Function load

load function can import data into an existing dataset.

Parameters description for query():

Name Type Description Default
datastore string A backend datastore, i.e., 'rdflib' or 'duckdb' REQUIRED
dataset string OR DuckPyConnection object OR GeistGraph object Dataset to load an object: (1) A string indicates the name of the dataset stored on disk OR (2) a DuckPyConnection object OR a GeistGraph object for dataset in memory REQUIRED
inputfile string File to be loaded REQUIRED
inputformat string Format of the file to be loaded REQUIRED
isinputpath bool True if the inputfile is the file path, otherwise the inputfile is the content REQUIRED
config dict A dictionary with configurations for certain backend store see below

Description for the config parameter:

datastore: duckdb
Name Type Description Default
table string Name of the table to be loaded REQUIRED
Example: load a table into the test dataset

There exist a file with the path of .geistdata/duckdb/test.duckdb.
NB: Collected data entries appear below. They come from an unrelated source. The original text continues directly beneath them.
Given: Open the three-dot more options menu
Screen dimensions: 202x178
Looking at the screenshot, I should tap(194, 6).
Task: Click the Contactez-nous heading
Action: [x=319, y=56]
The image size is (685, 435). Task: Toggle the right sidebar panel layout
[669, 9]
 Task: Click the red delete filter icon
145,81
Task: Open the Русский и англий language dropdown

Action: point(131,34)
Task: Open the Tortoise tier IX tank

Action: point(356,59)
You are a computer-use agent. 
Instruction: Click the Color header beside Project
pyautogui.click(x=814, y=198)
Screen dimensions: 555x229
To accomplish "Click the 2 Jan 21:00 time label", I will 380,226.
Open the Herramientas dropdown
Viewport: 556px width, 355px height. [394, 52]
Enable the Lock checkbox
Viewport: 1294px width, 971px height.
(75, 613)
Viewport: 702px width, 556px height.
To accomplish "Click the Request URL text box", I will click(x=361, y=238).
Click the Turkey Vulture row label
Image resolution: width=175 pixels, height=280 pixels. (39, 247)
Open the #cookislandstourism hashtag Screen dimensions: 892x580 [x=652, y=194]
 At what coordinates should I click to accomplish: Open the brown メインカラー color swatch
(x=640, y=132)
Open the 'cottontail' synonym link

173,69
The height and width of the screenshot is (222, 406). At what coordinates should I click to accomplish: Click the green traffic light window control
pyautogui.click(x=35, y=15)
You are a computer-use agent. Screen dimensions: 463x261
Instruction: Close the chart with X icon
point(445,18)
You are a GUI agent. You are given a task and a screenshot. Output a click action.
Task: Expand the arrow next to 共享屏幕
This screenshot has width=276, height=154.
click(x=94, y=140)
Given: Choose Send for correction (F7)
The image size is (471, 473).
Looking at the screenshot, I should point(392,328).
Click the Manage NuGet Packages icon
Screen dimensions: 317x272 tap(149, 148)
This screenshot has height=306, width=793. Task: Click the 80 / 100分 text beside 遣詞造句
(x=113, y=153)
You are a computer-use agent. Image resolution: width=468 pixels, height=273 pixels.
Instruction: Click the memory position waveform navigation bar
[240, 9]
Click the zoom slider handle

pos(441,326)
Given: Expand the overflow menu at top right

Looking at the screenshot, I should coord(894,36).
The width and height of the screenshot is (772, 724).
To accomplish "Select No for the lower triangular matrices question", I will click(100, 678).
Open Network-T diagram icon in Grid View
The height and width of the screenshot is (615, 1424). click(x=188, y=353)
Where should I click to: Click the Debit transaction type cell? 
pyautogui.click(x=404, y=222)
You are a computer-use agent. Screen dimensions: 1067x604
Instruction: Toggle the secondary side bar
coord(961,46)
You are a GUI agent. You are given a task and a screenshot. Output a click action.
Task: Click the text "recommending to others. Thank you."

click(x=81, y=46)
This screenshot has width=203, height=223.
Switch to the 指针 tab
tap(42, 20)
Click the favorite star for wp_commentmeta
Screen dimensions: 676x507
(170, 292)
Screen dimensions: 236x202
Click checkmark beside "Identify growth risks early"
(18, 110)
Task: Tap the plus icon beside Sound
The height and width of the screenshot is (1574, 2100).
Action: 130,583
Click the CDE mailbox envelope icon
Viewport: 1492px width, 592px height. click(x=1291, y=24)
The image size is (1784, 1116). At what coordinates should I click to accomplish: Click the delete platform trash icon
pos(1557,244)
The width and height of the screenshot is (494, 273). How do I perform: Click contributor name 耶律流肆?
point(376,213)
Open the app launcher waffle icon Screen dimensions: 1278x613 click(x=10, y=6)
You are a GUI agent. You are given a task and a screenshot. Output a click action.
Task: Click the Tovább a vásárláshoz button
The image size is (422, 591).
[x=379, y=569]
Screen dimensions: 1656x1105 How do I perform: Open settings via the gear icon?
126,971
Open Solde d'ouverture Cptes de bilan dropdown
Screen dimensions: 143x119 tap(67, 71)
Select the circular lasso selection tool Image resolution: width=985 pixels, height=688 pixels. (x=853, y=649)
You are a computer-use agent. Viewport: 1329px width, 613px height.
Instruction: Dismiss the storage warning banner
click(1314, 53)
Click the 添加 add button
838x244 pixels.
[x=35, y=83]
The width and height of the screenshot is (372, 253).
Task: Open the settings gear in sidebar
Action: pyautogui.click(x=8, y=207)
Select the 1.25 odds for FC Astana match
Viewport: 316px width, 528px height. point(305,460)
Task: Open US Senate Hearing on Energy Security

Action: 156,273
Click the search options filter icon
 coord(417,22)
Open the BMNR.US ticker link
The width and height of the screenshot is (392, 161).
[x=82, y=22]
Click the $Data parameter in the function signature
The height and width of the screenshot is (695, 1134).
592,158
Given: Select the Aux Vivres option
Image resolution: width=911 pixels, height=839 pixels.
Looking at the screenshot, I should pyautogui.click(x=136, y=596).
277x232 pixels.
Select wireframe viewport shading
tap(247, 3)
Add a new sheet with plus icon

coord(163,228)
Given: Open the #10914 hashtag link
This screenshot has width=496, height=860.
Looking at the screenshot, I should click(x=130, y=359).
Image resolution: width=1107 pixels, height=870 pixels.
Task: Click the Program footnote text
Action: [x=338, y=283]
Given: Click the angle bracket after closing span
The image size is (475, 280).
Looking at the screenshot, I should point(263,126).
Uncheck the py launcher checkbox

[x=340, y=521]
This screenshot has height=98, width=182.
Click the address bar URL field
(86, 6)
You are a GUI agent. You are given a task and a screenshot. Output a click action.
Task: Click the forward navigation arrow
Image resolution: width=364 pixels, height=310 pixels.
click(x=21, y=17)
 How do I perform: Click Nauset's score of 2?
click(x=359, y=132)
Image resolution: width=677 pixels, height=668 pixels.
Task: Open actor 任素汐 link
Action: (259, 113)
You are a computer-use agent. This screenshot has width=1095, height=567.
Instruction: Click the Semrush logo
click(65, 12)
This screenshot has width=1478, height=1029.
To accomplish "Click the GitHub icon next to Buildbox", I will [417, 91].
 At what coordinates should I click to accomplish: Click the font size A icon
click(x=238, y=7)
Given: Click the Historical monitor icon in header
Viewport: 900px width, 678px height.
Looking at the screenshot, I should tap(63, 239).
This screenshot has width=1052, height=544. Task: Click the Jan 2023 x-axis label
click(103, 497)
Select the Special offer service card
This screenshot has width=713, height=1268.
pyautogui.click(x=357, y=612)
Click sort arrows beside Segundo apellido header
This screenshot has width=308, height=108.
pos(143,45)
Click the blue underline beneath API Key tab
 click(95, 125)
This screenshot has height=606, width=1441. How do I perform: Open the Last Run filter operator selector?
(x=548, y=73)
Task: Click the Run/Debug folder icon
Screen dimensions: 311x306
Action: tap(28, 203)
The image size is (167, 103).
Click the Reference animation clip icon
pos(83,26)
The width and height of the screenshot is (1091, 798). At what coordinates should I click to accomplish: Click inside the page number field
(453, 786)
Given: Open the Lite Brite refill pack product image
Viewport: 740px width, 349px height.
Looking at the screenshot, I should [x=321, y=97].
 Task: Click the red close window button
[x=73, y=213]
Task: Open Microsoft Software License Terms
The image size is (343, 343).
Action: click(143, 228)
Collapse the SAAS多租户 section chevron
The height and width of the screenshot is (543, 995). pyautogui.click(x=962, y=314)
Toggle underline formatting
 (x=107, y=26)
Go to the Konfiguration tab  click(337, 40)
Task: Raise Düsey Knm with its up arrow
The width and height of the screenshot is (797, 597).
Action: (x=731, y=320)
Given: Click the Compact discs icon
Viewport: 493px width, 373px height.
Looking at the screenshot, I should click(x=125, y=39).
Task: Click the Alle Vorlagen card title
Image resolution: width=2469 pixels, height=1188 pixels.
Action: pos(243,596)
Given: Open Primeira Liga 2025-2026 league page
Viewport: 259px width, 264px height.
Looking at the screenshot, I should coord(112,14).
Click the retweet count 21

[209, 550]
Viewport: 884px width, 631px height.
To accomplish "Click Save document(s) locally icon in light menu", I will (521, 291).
The csv_str will be imported into the df table. Note that the order of table columns should be consistent with the imported data.

import geist

csv_str = """
v1,v2,v3
1,1,1
2,2,2
3,3,3
"""

# Load csv_str to the df table of the test dataset
geist.load(datastore='duckdb', dataset='test', inputfile=csv_str, inputformat='csv', isinputpath=False, config={'table': 'df'})
datastore: rdflib
Name Type Description Default
inmemory bool True if the new dataset (after loading data) is stored in memory only, otherwise it is stored on disk False
colnames string Column names of triples with the format of [[subject1, predicate1, object1], [subject2, predicate2, object2], ...] REQUIRED when inputformat='csv'
Example: load a triple into the test dataset

There exist a file with the path of .geistdata/rdflib/test.pkl. The csv_str will be imported into the test RDF dataset.

import geist

csv_str = """
subject,predicate,object
<http://example.com/drewp>,<http://example.com/feels>,"Happy"
"""

# Load csv_str to the df table of the test dataset
geist.load(datastore='rdflib', dataset='test', inputfile=csv_str, inputformat='csv', isinputpath=False, config={"colnames": "[['subject', 'predicate', 'object']]"})